#### PASSAGE PROVIDED:
────────────────
Properly designing a study or an experiment requires that you’ve already thought about the question – the population of interest, the parameter of interest, the interesting and uninteresting hypotheses, the necessary level of confidence.

Check conditions:

There are some “distribution-free” and “nonparametric” tests that rely on fewer conditions. Bootstrapping is in this category, along with some other things. Most of them are, alas, beyond the scope of this course, but keep an eye out for a possible Stat elective later in life!

Most inference tests rely on certain assumptions and conditions. You may recall phrases like “nearly normal condition” or “constant variance” or “large enough sample.” Which test you’re doing determines which conditions you care about.

For a mean, we generally care about the condition of Normality. That is: do the individual data points come from a roughly Normal distribution? And if they don’t, is our sample size large enough that the Central Limit Theorem will kick in and save us?

Let’s check it for blood pressure. I’m pulling a sample of 250 people from the NHANES public health study.

library(NHANES)
set.seed(2) # force R to take the same "random" sample every time the code runs!
sam_NHANES = NHANES %>%
  filter(!is.na(BPSysAve)) %>% # only include people who *have* BP measurements
  slice_sample(n = 250, replace = FALSE)

Let’s check a histogram of systolic blood pressure:

sam_NHANES %>%
  ggplot() +
  geom_histogram(aes(x = BPSysAve), bins = 20)

Mmm. Not super normal, really. Recall the “shape, center, and spread” catchphrase for describing distributions. The shape of this distribution is not very symmetric, like a Normal would be; instead it’s skewed right.

To confirm, we could try a Normal probability plot or QQ plot. If you haven’t met these before, basically, they compare the quantiles from my sample to the quantiles of a Normal distribution. If my sample values follow a Normal distribution, the points will more or less fall along a straight line.

sam_NHANES %>%
  ggplot(aes(sample = BPSysAve)) + # specifying aes() here means *all* the later commands will use it
  stat_qq() +
  stat_qq_line()

Again, not so great. QQ plots always look a bit funky out at the tails, but a big curve like this is a definite indication of non-Normality.

You may recall that one way of dealing with this is to try a transformation on the data. We’ll see this again in the future, but for now, I’ll try taking the log of the values:

sam_NHANES = sam_NHANES %>% mutate("logBPSysAve" = log(BPSysAve))

sam_NHANES %>%
  ggplot() +
  geom_histogram(aes(x = logBPSysAve), bins = 20)

sam_NHANES %>%
  ggplot(aes(sample = logBPSysAve)) +
  stat_qq() +
  stat_qq_line()

Well, not perfect, but better. Probably good enough; with a sample size of 250, my analysis should be pretty robust to non-Normality.

I don’t see any other concerning behavior, like extreme outliers, multiple modes, or weird gaps, so I’d say we’re good on the nearly-Normal side of things.

There’s one assumption that you may remember cropping up in all the inference tests, no matter what parameter you were investigating: independent observations. Since we’re working with observational data, we want to know that we got a nice, random, unbiased sample – we didn’t, say, sample a bunch of people from the same family or something. We’ll have to trust the NHANES study designers on that, so on we go!
────────────────
#### EXERCISES:
1. In the passage on checking inference conditions, why does the writer judge the log-transformed blood pressure data good enough even though it is not perfectly Normal? Answer in one to three sentences.
2. Carry on the passage on checking inference conditions from its final sentence.
The material that comes next is from a separate source.

#### GIVEN MATERIAL:
────────────────
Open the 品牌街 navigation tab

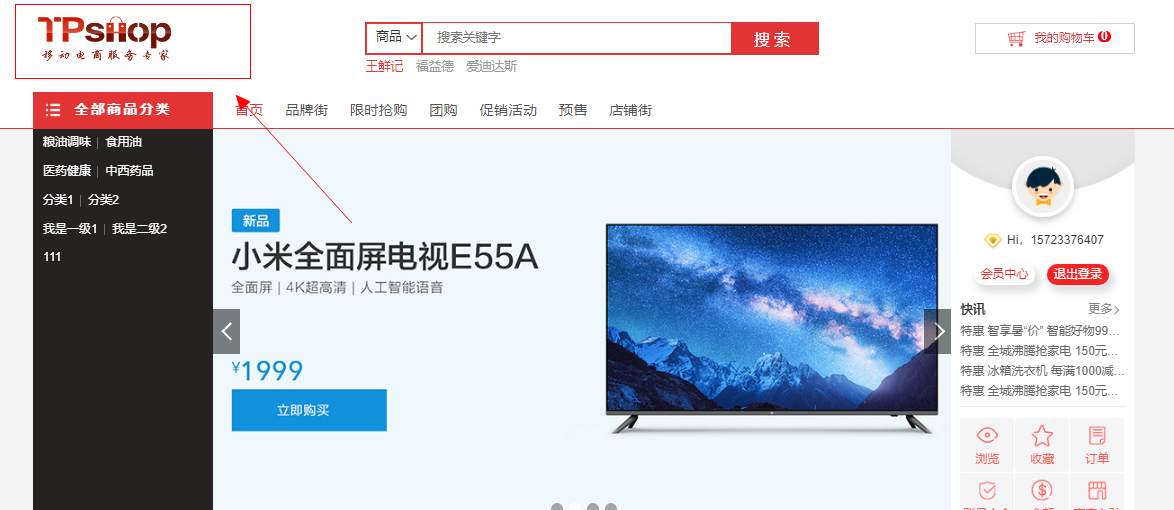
────────────────
#### ANSWERS BELOW:
1. With a sample size of 250, the analysis should be fairly robust to non-Normality. The writer also sees no other concerning behavior, such as extreme outliers, multiple modes, or weird gaps.

2.
Find the test statistic, and its sampling distribution under \(H_0\)

A statistic is any value you calculate from your data, and a test statistic is a statistic you calculate to help you do a test.

For a mean, the test statistic is the \(t\) statistic. You start with the sample mean \(\bar{y}\), then standardize it: \[ t = \frac{\bar{y} - \mu_0}{s/\sqrt{n}} \]

Here, \(\mu_0\) is the null value of the parameter – in our example, \(H_0\) was that the true average blood pressure was 120. But remember, we took a log! If the average blood pressure is 120, the average log blood pressure is \(\log(120)\). So our \(\mu_0\) is \(\log(120)\), which is about 4.8. That \(s\) in the denominator is the sample standard deviation. Using \(s\) here instead of \(\sigma\), the true population SD, is why this is a \(t\) statistic and not a Normal, or \(z\), statistic!

Let’s find this for our sample:

sam_ybar = sam_NHANES$logBPSysAve %>% mean(na.rm = TRUE) # remove NAs
sam_s = sam_NHANES$logBPSysAve %>% sd(na.rm = TRUE)
sam_t = (sam_ybar - log(120)) / (sam_s/sqrt(250))
sam_t
## [1] -2.42752

Meanwhile, we also happen to know that if the null hypothesis is true, this \(t\) statistic follows a Student’s \(t\) distribution with \(n-1\) degrees of freedom. That means that if \(H_0\) were true, and we took a whole bunch of samples and did this calculation for each one of them, and then made a histogram of the distribution of all those individual \(t\)’s, it would look like this:

That’s its null sampling distribution, or its sampling distribution under \(H_0\). Different test statistics have different null sampling distributions.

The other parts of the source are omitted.